Word of the day: occultation

I’m reading a new book on the recent history of the Middle East with particular reference to the rivalry between Sunni Islam Saudi Arabia and Shia Islam Iran. The work is called “Black Wave” and it is written by the Lebanese Emmy award-winning journalist Kim Ghattas

In one of the early chapters, there is an account of the 1979 occupation of the Holy Mosque in Mecca by Saudi zealots who included a man whom they declared to be the Madhi, a messianic figure who will emerge from occultation to signal the arrival of the end of times and the age of righteousness. Inconveniently, this so-called Madhi – who was supposed to be immortal – was killed on the third day of the siege.

Occultation in Shia Islam refers to a belief that the messianic figure, or the Mahdi, an infallible male descendant of the Prophet Muhammad, was born and went into occultation and will one day return and fill the world with justice and peace. Some Shia, such as the Nizari Ismailis, do not believe in the idea of the occultation.
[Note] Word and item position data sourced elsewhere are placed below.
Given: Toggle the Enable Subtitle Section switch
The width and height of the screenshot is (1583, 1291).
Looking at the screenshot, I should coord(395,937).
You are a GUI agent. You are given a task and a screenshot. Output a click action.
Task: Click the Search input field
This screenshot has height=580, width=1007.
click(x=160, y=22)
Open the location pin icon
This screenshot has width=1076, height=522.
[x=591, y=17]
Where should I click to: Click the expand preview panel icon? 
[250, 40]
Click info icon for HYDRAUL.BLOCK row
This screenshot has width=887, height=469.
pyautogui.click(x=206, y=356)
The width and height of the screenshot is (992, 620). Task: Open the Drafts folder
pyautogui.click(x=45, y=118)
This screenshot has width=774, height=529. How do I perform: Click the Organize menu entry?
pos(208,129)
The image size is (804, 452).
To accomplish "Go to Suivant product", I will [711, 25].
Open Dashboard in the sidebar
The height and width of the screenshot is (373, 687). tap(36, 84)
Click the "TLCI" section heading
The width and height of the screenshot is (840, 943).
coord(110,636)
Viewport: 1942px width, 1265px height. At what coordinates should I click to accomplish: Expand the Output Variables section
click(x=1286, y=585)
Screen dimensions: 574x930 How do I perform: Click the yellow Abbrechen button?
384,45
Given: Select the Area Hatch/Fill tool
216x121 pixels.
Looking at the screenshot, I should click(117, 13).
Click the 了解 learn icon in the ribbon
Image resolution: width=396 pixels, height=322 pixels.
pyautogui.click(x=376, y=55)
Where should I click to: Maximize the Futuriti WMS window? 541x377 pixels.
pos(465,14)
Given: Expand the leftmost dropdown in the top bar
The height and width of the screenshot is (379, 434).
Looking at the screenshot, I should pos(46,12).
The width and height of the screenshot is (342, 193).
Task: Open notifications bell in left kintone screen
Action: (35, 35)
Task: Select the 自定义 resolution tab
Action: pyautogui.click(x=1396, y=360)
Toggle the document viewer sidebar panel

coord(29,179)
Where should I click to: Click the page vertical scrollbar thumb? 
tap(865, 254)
The groups that do believe in it differ on the succession of the Imamah, and therefore which individual is in occultation, with the largest Shia branch – the one dominant in Iran – holding it is Hujjat-Allah al-Mahdi, the twelfth Imam who has been in hiding for the past eleven centuries.

It’s been a long wait and I suspect that it’s going to be a whole lot longer ..


One Comment

  • Peter Clark

    In paragraph two you use the title MADHI but you later use hyperlinks that spell it as MAHDI (DH/HD)
    Is that simply a typo error or is it one of those muslim titles that can be spelled different ways?